CREDIT: This story was first seen in The Independent
Some youngsters are already sent to private tutors on Saturdays to prepare for primary school tests – and the new assessment could make this coaching culture worse, academic suggests.
The Independent reports that the government’s plans to roll out a controversial assessment for four-year-olds could lead to nursery children being coached to ensure they are test-ready, education academics have warned.
Proposals for young children to be tested in the first few weeks of primary school have been condemned as “flawed, unjustified and wholly unfit for purpose” by a panel of assessment experts.
The report, from the British Educational Research Association (BERA), argues that using the baseline assessment – which will cost up to £10m – is “ethically and methodologically questionable”.

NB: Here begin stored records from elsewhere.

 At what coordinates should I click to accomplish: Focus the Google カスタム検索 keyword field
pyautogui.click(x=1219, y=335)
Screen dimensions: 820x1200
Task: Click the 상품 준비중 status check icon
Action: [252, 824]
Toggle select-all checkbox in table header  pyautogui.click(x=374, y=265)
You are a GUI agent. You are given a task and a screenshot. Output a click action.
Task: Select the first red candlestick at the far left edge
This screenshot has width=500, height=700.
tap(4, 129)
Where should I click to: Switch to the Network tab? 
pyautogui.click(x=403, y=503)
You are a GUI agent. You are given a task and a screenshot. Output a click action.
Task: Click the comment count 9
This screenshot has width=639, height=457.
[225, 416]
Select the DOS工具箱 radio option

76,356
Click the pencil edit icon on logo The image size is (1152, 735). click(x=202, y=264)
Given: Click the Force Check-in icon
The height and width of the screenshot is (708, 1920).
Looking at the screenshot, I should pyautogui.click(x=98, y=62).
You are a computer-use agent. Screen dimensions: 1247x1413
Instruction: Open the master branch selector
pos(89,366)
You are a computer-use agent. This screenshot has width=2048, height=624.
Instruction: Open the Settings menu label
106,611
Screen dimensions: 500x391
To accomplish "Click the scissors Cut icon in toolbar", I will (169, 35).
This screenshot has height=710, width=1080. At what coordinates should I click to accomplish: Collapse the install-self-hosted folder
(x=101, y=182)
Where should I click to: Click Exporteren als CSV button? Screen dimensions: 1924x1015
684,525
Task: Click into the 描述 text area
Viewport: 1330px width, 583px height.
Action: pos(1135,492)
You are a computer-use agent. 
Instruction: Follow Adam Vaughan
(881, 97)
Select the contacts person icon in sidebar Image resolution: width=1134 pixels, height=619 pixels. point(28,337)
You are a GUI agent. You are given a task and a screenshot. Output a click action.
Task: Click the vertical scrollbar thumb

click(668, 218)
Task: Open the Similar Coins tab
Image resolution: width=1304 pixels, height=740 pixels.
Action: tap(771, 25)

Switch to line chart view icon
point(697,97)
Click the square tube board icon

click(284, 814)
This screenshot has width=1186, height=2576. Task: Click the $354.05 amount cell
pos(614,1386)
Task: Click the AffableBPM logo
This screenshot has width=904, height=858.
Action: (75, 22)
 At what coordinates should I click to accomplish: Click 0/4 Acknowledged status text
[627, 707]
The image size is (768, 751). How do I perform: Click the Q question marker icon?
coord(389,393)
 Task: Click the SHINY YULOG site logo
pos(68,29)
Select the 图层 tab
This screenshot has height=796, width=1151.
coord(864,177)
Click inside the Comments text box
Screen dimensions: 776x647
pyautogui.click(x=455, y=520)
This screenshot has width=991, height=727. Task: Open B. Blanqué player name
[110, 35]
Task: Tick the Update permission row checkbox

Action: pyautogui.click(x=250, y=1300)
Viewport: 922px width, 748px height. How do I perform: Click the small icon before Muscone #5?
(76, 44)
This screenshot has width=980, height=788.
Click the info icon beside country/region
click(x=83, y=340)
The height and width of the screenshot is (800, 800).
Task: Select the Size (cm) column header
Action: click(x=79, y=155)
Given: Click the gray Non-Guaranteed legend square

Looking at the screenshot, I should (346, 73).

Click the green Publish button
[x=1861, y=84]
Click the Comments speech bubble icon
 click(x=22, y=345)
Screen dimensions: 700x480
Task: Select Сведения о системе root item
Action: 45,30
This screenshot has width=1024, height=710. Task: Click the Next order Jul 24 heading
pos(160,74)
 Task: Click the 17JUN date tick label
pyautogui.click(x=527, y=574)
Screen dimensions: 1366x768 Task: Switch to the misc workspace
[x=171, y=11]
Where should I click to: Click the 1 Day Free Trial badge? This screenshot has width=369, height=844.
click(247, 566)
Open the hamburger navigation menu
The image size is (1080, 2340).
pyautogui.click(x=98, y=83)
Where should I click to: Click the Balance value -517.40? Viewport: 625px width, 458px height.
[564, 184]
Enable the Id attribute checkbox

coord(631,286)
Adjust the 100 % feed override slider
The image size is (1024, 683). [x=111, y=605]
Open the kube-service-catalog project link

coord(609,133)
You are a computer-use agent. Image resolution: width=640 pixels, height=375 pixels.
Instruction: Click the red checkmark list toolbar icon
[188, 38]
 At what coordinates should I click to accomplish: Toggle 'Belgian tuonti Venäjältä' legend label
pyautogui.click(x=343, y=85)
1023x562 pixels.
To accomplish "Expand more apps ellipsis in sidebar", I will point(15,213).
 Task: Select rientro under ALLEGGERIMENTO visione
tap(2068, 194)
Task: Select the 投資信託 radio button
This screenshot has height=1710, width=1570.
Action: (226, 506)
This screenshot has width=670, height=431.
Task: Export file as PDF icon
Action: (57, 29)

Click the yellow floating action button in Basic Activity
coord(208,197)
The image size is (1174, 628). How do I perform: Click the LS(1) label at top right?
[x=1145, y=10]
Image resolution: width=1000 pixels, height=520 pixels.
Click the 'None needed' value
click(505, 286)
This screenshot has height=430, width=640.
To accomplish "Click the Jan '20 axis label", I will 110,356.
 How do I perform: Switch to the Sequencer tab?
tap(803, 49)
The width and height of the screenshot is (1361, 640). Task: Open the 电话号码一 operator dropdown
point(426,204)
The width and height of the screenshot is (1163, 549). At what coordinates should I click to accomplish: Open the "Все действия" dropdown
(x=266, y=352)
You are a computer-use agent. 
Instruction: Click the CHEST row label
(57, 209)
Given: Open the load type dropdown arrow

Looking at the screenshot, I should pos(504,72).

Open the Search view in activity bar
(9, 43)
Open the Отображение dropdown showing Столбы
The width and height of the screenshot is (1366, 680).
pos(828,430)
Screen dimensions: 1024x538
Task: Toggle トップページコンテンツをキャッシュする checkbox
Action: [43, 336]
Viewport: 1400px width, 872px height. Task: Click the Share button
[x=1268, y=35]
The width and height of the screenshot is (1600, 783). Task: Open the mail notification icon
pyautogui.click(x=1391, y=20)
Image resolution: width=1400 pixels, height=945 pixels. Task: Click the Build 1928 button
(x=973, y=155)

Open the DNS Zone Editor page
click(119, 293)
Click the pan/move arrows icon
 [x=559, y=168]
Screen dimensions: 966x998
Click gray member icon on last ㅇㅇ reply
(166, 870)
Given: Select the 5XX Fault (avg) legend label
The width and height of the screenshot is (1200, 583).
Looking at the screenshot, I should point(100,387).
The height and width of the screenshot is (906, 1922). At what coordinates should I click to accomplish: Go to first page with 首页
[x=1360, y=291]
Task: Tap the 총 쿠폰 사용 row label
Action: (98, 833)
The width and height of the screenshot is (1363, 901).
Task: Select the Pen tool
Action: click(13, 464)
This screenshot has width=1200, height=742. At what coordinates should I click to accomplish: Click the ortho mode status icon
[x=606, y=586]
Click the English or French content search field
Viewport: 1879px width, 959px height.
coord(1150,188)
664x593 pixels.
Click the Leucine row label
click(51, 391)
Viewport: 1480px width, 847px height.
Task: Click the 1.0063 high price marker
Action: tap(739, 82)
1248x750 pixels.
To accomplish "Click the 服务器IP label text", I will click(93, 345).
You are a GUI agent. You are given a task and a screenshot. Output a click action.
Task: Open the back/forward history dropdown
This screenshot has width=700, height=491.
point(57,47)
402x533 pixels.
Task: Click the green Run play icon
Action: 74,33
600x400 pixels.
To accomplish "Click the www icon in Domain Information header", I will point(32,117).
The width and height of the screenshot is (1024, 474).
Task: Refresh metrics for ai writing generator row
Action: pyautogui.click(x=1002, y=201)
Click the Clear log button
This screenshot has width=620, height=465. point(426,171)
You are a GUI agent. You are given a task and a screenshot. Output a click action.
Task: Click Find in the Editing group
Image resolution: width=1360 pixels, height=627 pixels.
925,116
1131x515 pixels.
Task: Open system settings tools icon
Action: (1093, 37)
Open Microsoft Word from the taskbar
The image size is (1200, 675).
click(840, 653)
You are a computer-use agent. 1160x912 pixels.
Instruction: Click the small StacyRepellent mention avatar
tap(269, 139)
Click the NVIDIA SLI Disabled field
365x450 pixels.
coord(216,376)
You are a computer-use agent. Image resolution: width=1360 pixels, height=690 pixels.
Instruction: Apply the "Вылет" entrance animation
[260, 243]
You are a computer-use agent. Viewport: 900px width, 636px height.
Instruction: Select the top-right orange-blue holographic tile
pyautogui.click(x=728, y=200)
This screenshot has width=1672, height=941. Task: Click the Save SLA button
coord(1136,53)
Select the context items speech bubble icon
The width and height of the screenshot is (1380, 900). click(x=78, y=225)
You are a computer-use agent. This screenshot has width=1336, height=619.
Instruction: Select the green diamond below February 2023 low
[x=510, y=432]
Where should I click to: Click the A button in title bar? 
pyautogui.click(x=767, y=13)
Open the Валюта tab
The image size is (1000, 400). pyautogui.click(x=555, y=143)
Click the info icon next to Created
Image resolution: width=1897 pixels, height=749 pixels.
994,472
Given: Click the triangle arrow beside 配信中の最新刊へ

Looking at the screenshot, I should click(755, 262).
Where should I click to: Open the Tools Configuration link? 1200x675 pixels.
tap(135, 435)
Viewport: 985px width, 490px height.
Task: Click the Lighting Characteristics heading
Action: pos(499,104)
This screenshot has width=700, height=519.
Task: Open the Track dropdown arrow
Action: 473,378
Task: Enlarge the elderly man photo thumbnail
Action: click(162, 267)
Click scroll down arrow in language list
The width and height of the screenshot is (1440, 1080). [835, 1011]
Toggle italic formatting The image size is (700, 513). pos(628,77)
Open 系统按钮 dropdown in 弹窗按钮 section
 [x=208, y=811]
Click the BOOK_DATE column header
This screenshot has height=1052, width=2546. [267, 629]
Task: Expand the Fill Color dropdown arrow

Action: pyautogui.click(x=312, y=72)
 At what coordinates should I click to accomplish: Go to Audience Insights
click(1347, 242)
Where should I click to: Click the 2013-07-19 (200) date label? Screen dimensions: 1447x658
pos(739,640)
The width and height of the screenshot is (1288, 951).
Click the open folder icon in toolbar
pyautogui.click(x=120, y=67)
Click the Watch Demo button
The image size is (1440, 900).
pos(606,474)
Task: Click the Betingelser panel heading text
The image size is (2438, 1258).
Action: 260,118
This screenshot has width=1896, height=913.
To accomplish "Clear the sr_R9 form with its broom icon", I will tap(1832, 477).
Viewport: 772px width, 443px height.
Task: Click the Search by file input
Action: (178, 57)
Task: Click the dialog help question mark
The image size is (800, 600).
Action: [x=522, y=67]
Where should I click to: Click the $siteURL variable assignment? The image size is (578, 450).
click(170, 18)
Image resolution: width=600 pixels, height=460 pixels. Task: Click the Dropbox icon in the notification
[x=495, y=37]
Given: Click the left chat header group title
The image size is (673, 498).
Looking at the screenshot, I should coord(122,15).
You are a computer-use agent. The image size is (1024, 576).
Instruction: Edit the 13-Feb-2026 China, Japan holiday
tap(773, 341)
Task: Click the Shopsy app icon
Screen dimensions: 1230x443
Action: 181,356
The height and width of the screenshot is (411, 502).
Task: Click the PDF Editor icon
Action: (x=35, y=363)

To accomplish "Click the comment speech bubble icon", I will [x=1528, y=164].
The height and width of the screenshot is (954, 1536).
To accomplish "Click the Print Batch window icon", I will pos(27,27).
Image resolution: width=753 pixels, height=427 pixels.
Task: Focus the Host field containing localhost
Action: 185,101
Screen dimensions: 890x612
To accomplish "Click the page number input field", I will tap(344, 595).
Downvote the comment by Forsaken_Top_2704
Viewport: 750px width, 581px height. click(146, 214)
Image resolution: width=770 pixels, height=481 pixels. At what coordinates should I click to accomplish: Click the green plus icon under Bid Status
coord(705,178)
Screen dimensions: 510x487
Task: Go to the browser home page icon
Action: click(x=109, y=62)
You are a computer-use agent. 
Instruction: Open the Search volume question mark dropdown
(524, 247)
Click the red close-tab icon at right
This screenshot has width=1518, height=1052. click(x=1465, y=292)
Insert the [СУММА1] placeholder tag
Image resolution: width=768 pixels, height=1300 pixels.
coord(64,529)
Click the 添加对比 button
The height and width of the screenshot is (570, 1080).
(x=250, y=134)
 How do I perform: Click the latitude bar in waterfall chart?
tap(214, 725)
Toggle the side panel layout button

The government has said it will use the results of the test for four-and-five-years-olds to hold schools to account for the progress that children make between reception and Year 6.
But the panel of experts argue that testing young children at such an early stage would be “detrimental” to children, parents and teachers and the wider education system in England.
It could lead to a reduction in time spent on more rounded development work in nurseries, and parents may feel “under pressure to secure coaching” to get children the best results, it warns.
Gemma Moss, the chair of the panel and a former BERA president, told The Independent: “I think parents get confused because they think attainment data in the public domain is the equivalent of TripAdvisor. It is a kind of assurance that ‘this is a good school and my kids here will do alright’.
“There is a kind of nervousness about performance in tests which then have backwashes.”
Professor Moss has heard of a privately run Saturday school in London that carries out phonics tuition to four-year-old children as they believe it is important preparation for school.
The report also warns that children born in the summer, with English as an additional language and with special educational needs could be “unnecessarily labelled as low-ability” and these premature judgements risk becoming “self-fulfilling”.
The proposed test, which will last 20 minutes, is set to assess communication, language, literacy and mathematics skills. It will be piloted next year before being rolled out in 2020.